Lord Justice Holyrode said today: ‘For the reasons given in the judgement which is today handed down, the court allowed the appeal on the grounds that the district judge, having decided that the threshold for discharge under Section 9 of the Extradition Act 2003 was met, ought to have notified the USA of her provisional view, to afford it the opportunity to offer assurances to the court.  

‘The USA has now provided the United Kingdom with a package of assurances which respond to the DJ’s specific findings.’ 

The journalist’s friends watched the handing down of the decision and left the court in silence.  

In a statement following the High Court’s ruling, WikiLeaks editor-in-chief Kristinn Hrafnsson said, ‘Julian’s life is once more under grave threat, and so is the right of journalists to publish material that governments and corporations find inconvenient.

‘This is about the right of a free press to publish without being threatened by a bullying superpower.’

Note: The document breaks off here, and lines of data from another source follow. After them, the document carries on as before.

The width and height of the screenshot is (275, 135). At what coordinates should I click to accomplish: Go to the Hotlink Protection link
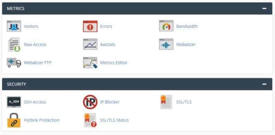click(x=42, y=120)
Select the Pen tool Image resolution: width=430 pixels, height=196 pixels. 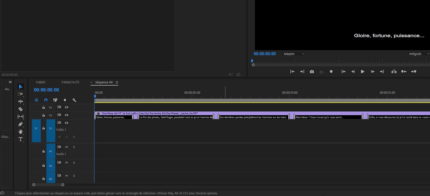click(21, 124)
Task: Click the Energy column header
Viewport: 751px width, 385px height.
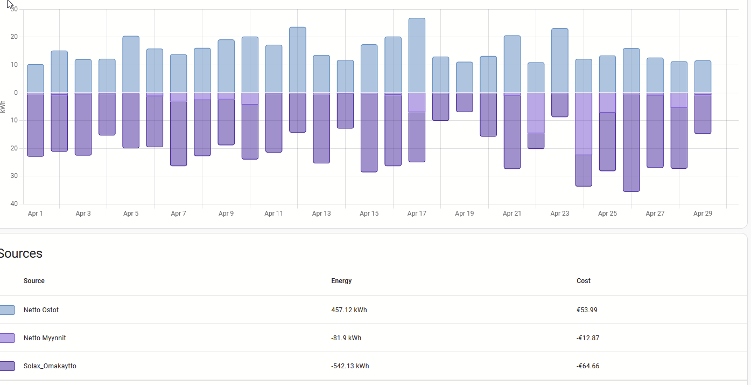Action: click(341, 281)
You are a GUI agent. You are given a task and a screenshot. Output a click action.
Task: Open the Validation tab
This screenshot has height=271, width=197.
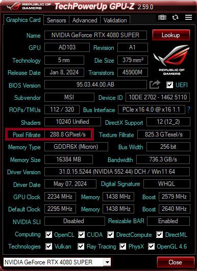(x=115, y=20)
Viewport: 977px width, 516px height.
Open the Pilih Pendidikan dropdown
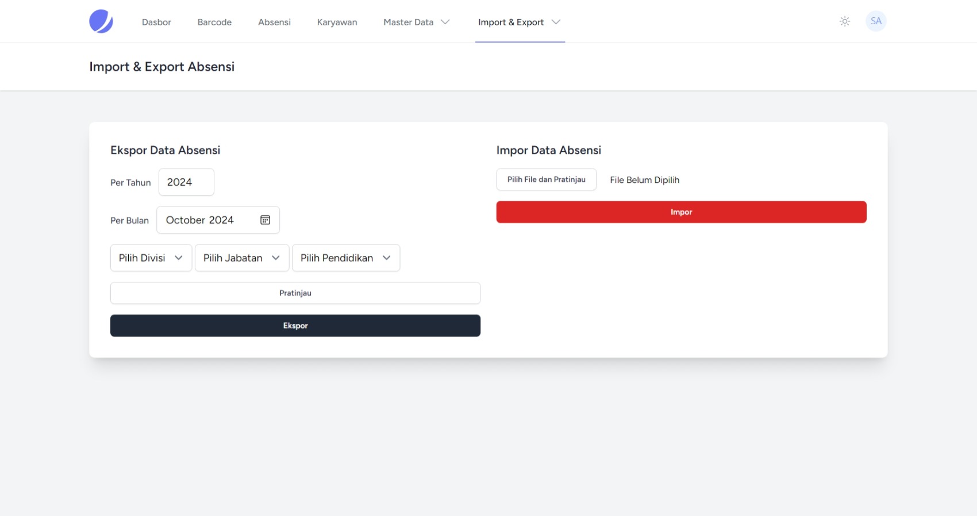345,258
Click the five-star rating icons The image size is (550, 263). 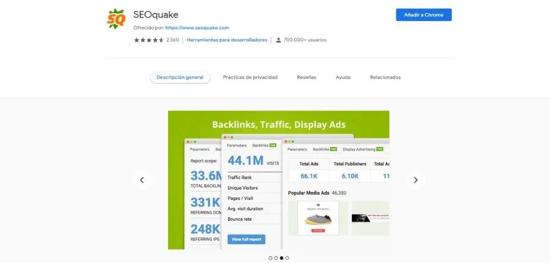coord(149,40)
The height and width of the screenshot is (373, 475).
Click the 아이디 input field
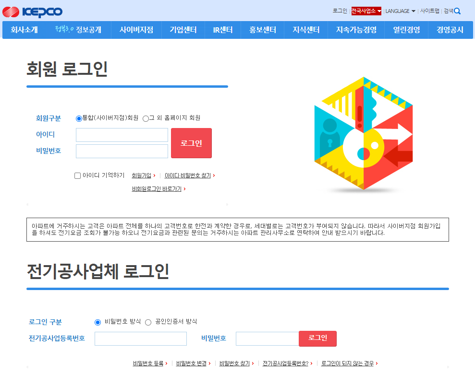click(122, 135)
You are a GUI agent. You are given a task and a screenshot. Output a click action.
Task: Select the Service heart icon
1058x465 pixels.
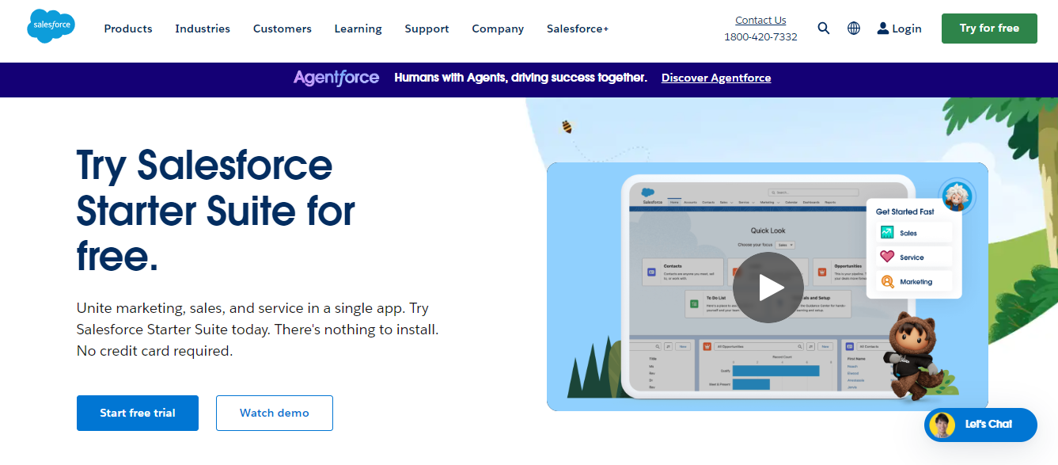click(x=888, y=257)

The High Court was previously told that blocking Assange’s removal due to his mental health risks ‘rewarding fugitives for their flight’.

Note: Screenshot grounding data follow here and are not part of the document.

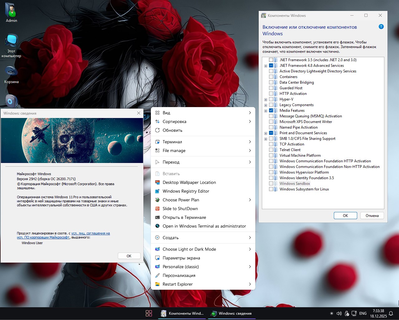Expand .NET Framework 4.8 Advanced Services

266,66
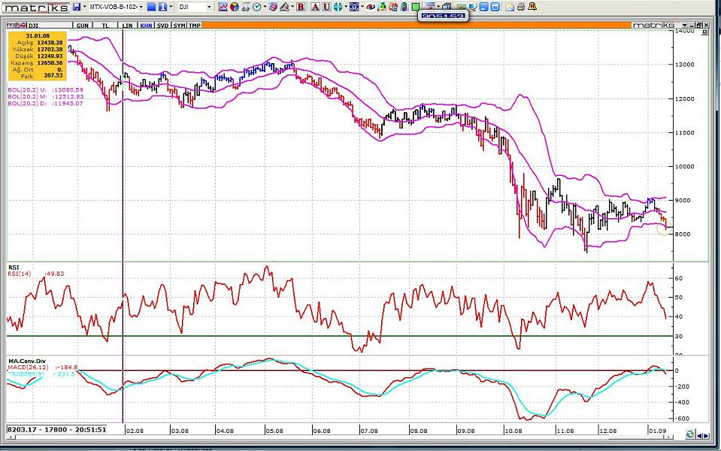The height and width of the screenshot is (451, 721).
Task: Click the red U icon
Action: (x=326, y=7)
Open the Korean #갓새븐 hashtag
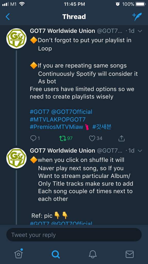 point(102,127)
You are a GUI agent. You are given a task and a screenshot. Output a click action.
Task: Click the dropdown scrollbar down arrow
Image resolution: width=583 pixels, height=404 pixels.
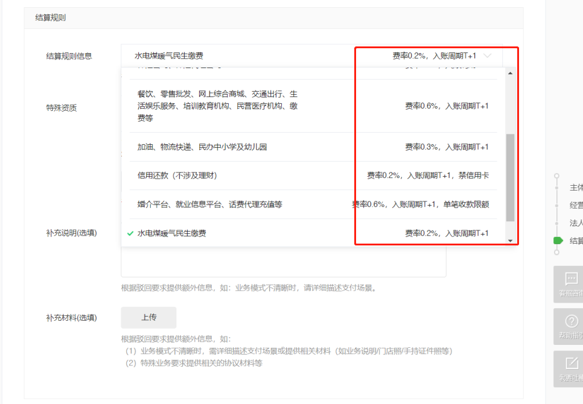510,241
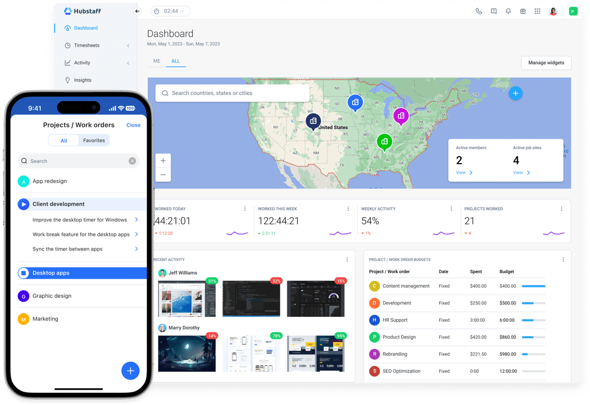Switch to the ME dashboard tab
This screenshot has height=405, width=590.
point(157,61)
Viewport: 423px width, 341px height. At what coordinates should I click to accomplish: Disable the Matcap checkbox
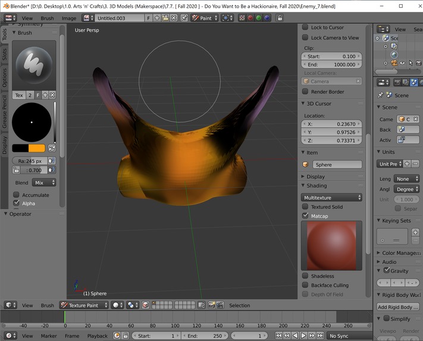305,216
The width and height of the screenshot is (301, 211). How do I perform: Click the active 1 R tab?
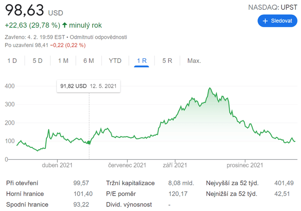coord(141,60)
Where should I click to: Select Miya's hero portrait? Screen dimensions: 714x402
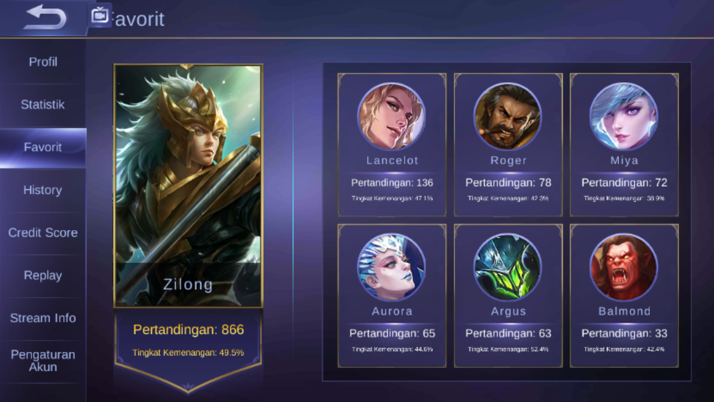click(624, 117)
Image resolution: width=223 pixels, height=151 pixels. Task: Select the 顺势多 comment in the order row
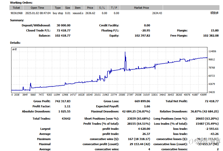(214, 13)
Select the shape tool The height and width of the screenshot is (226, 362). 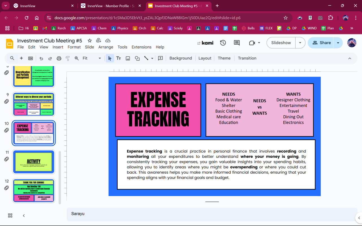[x=137, y=58]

The charges against Assange relate to the 2010 release by WikiLeaks of 500,000 secret files detailing aspects of military campaigns in Afghanistan and Iraq and secret cables about Guantanamo Bay.

This included the notorious ‘Collateral Murder’ video, which showed the July 2007 killing by an American Apache helicopter crew of eleven civilians, including Reuters journalists Namir Noor-Eldeen, 22, and Saeed Chmagh, 40.

The video, recorded by the helicopter gunsight, showed the helicopter crew firing into a group of Iraqi civilian men in New Baghdad after being given permission from a commanding officer, killing 11 men and seriously wounding two children.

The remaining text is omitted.